▶ Requirement: Nothing in the records may be left out or altered; reproduce them all exactly.
┌─ Listed records
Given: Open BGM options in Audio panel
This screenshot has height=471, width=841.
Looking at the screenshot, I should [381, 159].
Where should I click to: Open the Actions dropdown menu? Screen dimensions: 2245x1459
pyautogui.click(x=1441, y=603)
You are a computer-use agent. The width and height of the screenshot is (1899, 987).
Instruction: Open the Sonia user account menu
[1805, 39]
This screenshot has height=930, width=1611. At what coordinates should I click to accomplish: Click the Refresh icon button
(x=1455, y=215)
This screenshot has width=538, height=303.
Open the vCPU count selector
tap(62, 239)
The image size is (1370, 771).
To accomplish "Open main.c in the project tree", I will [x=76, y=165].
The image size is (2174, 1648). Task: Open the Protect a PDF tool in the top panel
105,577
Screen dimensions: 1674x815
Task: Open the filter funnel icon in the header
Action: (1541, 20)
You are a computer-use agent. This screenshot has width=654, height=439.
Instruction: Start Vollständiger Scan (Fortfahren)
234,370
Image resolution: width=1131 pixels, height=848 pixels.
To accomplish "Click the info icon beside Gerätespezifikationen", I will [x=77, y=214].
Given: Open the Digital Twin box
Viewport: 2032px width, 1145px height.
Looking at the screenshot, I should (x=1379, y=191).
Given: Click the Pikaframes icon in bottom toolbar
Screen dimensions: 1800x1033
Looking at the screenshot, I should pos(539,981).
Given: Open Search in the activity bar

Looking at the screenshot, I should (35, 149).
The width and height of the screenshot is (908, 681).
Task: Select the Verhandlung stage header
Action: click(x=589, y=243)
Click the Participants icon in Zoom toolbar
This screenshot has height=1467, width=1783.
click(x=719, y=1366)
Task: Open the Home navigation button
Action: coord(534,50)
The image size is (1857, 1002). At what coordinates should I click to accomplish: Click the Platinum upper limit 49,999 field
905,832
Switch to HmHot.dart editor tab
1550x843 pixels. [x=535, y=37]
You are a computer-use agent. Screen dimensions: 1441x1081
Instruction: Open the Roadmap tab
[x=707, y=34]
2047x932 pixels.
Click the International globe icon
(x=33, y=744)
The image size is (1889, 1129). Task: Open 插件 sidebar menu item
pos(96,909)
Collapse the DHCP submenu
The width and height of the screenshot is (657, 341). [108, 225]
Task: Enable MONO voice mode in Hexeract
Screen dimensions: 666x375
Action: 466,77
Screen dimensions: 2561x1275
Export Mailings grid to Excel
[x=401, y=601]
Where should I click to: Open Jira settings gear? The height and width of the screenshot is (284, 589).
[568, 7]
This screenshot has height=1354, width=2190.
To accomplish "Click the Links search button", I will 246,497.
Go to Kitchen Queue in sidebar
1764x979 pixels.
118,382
└─
▶ Completed task:
Given: Open BGM options in Audio panel
This screenshot has height=471, width=841.
Looking at the screenshot, I should [381, 159].
Where should I click to: Open the Actions dropdown menu? Screen dimensions: 2245x1459
pyautogui.click(x=1441, y=603)
You are a computer-use agent. The width and height of the screenshot is (1899, 987).
Instruction: Open the Sonia user account menu
[1805, 39]
This screenshot has height=930, width=1611. At what coordinates should I click to accomplish: Click the Refresh icon button
(x=1455, y=215)
This screenshot has width=538, height=303.
Open the vCPU count selector
tap(62, 239)
The image size is (1370, 771).
To accomplish "Open main.c in the project tree", I will [x=76, y=165].
The image size is (2174, 1648). Task: Open the Protect a PDF tool in the top panel
105,577
Screen dimensions: 1674x815
Task: Open the filter funnel icon in the header
Action: (1541, 20)
You are a computer-use agent. This screenshot has width=654, height=439.
Instruction: Start Vollständiger Scan (Fortfahren)
234,370
Image resolution: width=1131 pixels, height=848 pixels.
To accomplish "Click the info icon beside Gerätespezifikationen", I will [x=77, y=214].
Given: Open the Digital Twin box
Viewport: 2032px width, 1145px height.
Looking at the screenshot, I should (x=1379, y=191).
Given: Click the Pikaframes icon in bottom toolbar
Screen dimensions: 1800x1033
Looking at the screenshot, I should pos(539,981).
Given: Open Search in the activity bar

Looking at the screenshot, I should (35, 149).
The width and height of the screenshot is (908, 681).
Task: Select the Verhandlung stage header
Action: click(x=589, y=243)
Click the Participants icon in Zoom toolbar
This screenshot has height=1467, width=1783.
click(x=719, y=1366)
Task: Open the Home navigation button
Action: coord(534,50)
The image size is (1857, 1002). At what coordinates should I click to accomplish: Click the Platinum upper limit 49,999 field
905,832
Switch to HmHot.dart editor tab
1550x843 pixels. [x=535, y=37]
You are a computer-use agent. Screen dimensions: 1441x1081
Instruction: Open the Roadmap tab
[x=707, y=34]
2047x932 pixels.
Click the International globe icon
(x=33, y=744)
The image size is (1889, 1129). Task: Open 插件 sidebar menu item
pos(96,909)
Collapse the DHCP submenu
The width and height of the screenshot is (657, 341). [108, 225]
Task: Enable MONO voice mode in Hexeract
Screen dimensions: 666x375
Action: 466,77
Screen dimensions: 2561x1275
Export Mailings grid to Excel
[x=401, y=601]
Where should I click to: Open Jira settings gear? The height and width of the screenshot is (284, 589).
[568, 7]
This screenshot has height=1354, width=2190.
To accomplish "Click the Links search button", I will 246,497.
Go to Kitchen Queue in sidebar
1764x979 pixels.
118,382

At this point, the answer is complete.